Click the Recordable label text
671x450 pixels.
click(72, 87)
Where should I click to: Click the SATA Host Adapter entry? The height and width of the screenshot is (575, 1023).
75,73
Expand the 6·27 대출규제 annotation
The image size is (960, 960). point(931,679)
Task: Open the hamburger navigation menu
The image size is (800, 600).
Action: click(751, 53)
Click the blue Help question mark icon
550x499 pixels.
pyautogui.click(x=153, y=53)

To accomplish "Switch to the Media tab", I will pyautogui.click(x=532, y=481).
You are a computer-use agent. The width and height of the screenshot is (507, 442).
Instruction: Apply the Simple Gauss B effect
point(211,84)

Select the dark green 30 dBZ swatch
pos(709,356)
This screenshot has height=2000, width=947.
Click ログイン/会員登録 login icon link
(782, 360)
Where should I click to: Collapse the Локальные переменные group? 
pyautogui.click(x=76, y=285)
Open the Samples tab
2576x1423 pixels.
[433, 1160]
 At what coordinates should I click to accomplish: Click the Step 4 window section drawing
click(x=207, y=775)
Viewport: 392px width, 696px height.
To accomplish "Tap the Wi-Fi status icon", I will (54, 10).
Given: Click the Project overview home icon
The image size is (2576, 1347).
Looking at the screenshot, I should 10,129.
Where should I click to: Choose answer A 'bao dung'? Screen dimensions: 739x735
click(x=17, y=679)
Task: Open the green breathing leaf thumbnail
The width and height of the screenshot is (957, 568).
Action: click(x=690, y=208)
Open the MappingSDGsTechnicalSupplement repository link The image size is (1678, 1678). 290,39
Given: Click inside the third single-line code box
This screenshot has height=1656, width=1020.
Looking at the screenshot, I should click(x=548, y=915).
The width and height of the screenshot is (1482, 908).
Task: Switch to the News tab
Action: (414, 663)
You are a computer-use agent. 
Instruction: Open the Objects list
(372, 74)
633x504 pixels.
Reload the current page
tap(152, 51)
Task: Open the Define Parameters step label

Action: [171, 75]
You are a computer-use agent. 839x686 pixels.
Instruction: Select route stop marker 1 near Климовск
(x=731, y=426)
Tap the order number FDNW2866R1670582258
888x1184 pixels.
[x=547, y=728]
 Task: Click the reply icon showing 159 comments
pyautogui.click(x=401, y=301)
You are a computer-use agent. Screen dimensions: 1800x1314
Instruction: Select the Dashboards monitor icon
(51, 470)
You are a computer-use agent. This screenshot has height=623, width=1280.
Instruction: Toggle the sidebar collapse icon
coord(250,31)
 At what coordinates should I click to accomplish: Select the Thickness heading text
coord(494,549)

**SHORT PROBLEM**
Rewrite the part of the data that opens with the line containing "This screenshot has height=2000, width=947." and runs through the end of the data, replacing every "Instruction" with "Step" and leaving everything else unchanged.

**ANSWER**
This screenshot has height=2000, width=947.
Click ログイン/会員登録 login icon link
(782, 360)
Where should I click to: Collapse the Локальные переменные group? 
pyautogui.click(x=76, y=285)
Open the Samples tab
2576x1423 pixels.
[433, 1160]
 At what coordinates should I click to accomplish: Click the Step 4 window section drawing
click(x=207, y=775)
Viewport: 392px width, 696px height.
To accomplish "Tap the Wi-Fi status icon", I will (54, 10).
Given: Click the Project overview home icon
The image size is (2576, 1347).
Looking at the screenshot, I should 10,129.
Where should I click to: Choose answer A 'bao dung'? Screen dimensions: 739x735
click(x=17, y=679)
Task: Open the green breathing leaf thumbnail
The width and height of the screenshot is (957, 568).
Action: click(x=690, y=208)
Open the MappingSDGsTechnicalSupplement repository link The image size is (1678, 1678). 290,39
Given: Click inside the third single-line code box
This screenshot has height=1656, width=1020.
Looking at the screenshot, I should click(x=548, y=915).
The width and height of the screenshot is (1482, 908).
Task: Switch to the News tab
Action: (414, 663)
You are a computer-use agent. 
Step: Open the Objects list
(372, 74)
633x504 pixels.
Reload the current page
tap(152, 51)
Task: Open the Define Parameters step label

Action: [171, 75]
You are a computer-use agent. 839x686 pixels.
Step: Select route stop marker 1 near Климовск
(x=731, y=426)
Tap the order number FDNW2866R1670582258
888x1184 pixels.
[x=547, y=728]
 Task: Click the reply icon showing 159 comments
pyautogui.click(x=401, y=301)
You are a computer-use agent. Screen dimensions: 1800x1314
Step: Select the Dashboards monitor icon
(51, 470)
You are a computer-use agent. This screenshot has height=623, width=1280.
Step: Toggle the sidebar collapse icon
coord(250,31)
 At what coordinates should I click to accomplish: Select the Thickness heading text
coord(494,549)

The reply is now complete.